Our results further suggest that fatigue may also be linked with differences in gut microbial community composition. Persistent fatigue is a frequent complaint in conditions such as chronic pain and IBD and is a complex multifactorial clinical problem with a number of proposed pathways including central nervous system dysfunction, inflammation, dysregulation of sleep–wake mechanisms, and altered motivational and reward-processing functioning.^75,76 Interestingly, bacteriotherapy via transcolonoscopic infusion of nonpathogenic enteric bacteria has been shown to improve symptoms in patients with chronic fatigue syndrome, ⁷⁷ suggesting that the relationship between fatigue and gut microbiome may be bidirectional. Fatigue is also commonly reported in Veterans with mTBI, particularly in the presence of comorbid sleep disturbances, depression, and chronic pain.^78,79 Furthermore, insomnia is the most commonly reported symptom among Iraq/Afghanistan Veterans with PTSD, ⁸⁰ which contributes to high levels of daytime fatigue. ⁸⁰ In the present study, both fatigue and Bacteroidetes were aligned with fecal samples with similar gut microbiome characteristics, suggesting that examination of potential associations between fatigue and Bacteroidetes may be important for understanding clinical outcomes in the polytrauma clinical triad population.
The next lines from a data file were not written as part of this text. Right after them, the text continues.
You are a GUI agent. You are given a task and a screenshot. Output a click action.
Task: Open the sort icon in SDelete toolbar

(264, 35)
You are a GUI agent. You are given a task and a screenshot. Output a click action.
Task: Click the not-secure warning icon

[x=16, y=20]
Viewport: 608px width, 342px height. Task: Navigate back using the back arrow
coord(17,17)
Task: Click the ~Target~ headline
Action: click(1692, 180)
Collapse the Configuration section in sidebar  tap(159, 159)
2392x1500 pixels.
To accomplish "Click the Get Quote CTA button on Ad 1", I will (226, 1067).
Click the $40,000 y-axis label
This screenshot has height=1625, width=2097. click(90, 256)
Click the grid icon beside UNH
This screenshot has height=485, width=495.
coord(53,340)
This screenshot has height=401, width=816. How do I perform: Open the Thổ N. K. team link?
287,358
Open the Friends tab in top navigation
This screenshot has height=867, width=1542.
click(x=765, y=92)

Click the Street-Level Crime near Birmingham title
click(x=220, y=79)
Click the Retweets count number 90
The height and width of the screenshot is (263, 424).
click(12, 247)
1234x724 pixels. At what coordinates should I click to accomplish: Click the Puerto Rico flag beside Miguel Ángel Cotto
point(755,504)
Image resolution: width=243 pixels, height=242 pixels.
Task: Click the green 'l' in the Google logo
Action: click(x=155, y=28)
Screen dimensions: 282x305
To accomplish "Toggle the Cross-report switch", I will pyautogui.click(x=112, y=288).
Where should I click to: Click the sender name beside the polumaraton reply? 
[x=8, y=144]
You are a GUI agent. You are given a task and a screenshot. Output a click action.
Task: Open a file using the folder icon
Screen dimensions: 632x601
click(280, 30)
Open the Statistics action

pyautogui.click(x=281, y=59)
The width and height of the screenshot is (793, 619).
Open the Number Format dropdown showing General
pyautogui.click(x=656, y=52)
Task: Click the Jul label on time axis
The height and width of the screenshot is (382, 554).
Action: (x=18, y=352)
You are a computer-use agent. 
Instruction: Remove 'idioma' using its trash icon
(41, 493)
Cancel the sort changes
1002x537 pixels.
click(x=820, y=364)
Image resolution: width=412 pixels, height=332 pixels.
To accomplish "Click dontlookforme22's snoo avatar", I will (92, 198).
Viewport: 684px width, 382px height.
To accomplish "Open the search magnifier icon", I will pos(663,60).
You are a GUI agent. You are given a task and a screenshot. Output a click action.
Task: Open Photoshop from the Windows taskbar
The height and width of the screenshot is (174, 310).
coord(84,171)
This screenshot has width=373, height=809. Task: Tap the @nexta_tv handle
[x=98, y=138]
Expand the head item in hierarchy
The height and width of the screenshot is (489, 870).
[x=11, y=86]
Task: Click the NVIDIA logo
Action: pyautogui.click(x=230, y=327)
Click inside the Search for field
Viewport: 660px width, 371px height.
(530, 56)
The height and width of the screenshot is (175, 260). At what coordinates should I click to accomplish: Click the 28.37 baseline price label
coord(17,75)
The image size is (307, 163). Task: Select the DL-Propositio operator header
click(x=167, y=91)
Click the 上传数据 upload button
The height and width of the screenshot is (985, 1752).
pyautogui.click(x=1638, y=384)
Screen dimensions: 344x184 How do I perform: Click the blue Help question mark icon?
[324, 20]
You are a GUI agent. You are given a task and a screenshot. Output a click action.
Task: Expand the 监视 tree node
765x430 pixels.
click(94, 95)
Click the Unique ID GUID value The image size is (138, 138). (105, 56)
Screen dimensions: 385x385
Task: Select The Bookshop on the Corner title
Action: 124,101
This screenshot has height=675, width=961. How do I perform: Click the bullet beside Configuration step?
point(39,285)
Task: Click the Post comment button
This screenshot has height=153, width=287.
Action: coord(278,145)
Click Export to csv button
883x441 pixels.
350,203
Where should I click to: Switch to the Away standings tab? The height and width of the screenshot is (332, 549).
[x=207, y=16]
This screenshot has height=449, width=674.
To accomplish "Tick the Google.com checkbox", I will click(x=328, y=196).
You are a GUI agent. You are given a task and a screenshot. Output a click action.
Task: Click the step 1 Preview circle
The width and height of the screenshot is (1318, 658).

Post-concussive symptoms were also a factor in accounting for similarities in microbial community structure in this sample. Patients with TBI are at greater risk for GI dysfunction and distress ⁸¹ ; it has been suggested that downstream negative consequences of TBI, such as increased incidence of disease and disability, are rooted in part in dysregulation of the gut–brain axis following brain injury.^82,83 Repetitive mTBI has been found to lead to changes in microbial composition in the rat jejunum, with mTBI rats exhibiting reductions in gut microbial diversity compared with controls. ⁶⁹ It is important to note that the findings have been somewhat inconsistent, with another study examining a model of repetitive mTBI in male mice demonstrating only small and transient alterations in the gut microbiome. ⁸⁴ A systematic review of animal and human studies suggests that TBI leads to alterations in gut microbiome composition, although the authors noted limitations involving small number of studies and sample sizes. ⁸⁵ While studies of uncomplicated mTBI in civilian populations have generally found that the vast majority of individuals recover quickly and with a relatively short-term course of post-concussive symptoms,^86,87 more recent literature has suggested there is significant heterogeneity in outcome trajectory following mTBI even in civilian populations, with a subgroup of individuals continuing to experience symptoms and associated functional impairment one year post-injury. ⁸⁸ Together, this suggests that changes in gut microbiota composition resulting from neurotrauma could, in turn, contribute to further pathogenic processes such as dysregulation of immune functioning.^89,90

Conclusion

The limited available literature examining the relationship between the gut microbiome and physical and psychological outcomes in Veterans is mixed and requires further investigation. To our knowledge, this is the first study to examine the gut microbiome in a sample of Iraq/Afghanistan Veterans with high rates of polytrauma triad symptoms. Our results demonstrate potential alterations in gut microbiota composition associated with increased psychiatric and cognitive symptoms in Veterans following deployment to combat zones. These Veterans faced increased rates of deployment-related stress exposures as well as alterations in environmental factors such as living conditions, sleep patterns, dietary intake and eating patterns, and local microbiomes, which may place them at unique risk for changes in gut microbiome composition and downstream pathogenic processes. The present study joins an expanding body of literature examining the relationship between gut microbiota and physical and mental health in Veterans. Additional research is warranted to determine whether this pattern is specific to male combat Veterans and whether treatments targeting the gut (e.g., probiotics) have a salutary effect on symptoms common to this clinical population.